(Extracted records)
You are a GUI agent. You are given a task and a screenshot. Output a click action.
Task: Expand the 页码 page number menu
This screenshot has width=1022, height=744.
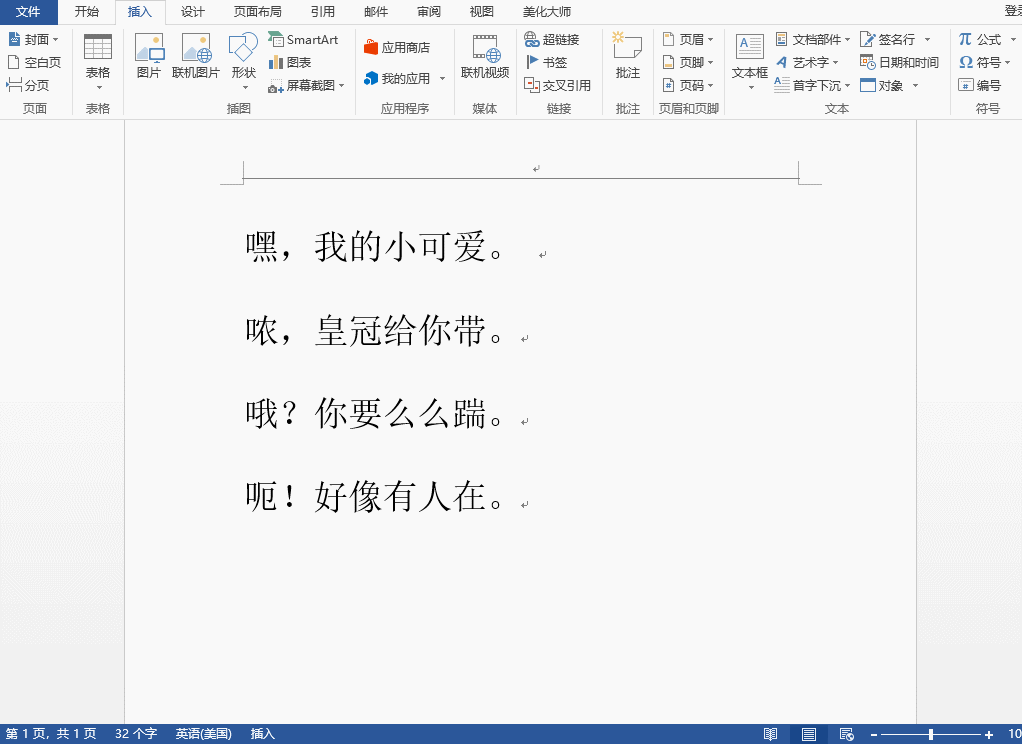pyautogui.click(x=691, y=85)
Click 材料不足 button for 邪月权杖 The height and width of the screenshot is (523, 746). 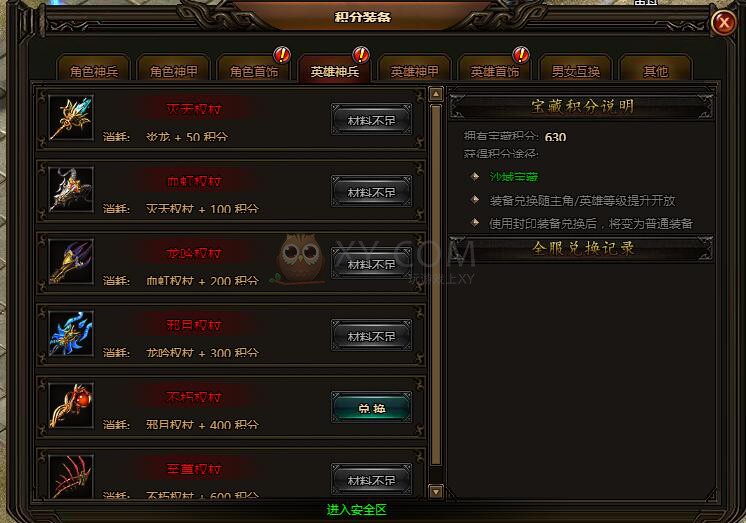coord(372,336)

* * *

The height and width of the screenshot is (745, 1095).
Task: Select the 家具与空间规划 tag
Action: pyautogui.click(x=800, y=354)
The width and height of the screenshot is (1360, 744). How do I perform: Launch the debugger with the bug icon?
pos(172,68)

> _Work to do_
Edit the data between the lines holding "You are a GUI" and "pyautogui.click(x=691, y=85)", inclusive, so that "screenshot" becomes "screen capture" with nothing else changed. Give back only those lines, and leave the pictures out.

> _Response to this task_
You are a GUI agent. You are given a task and a screen capture. Output a click action.
Task: Expand the 页码 page number menu
This screen capture has width=1022, height=744.
pyautogui.click(x=691, y=85)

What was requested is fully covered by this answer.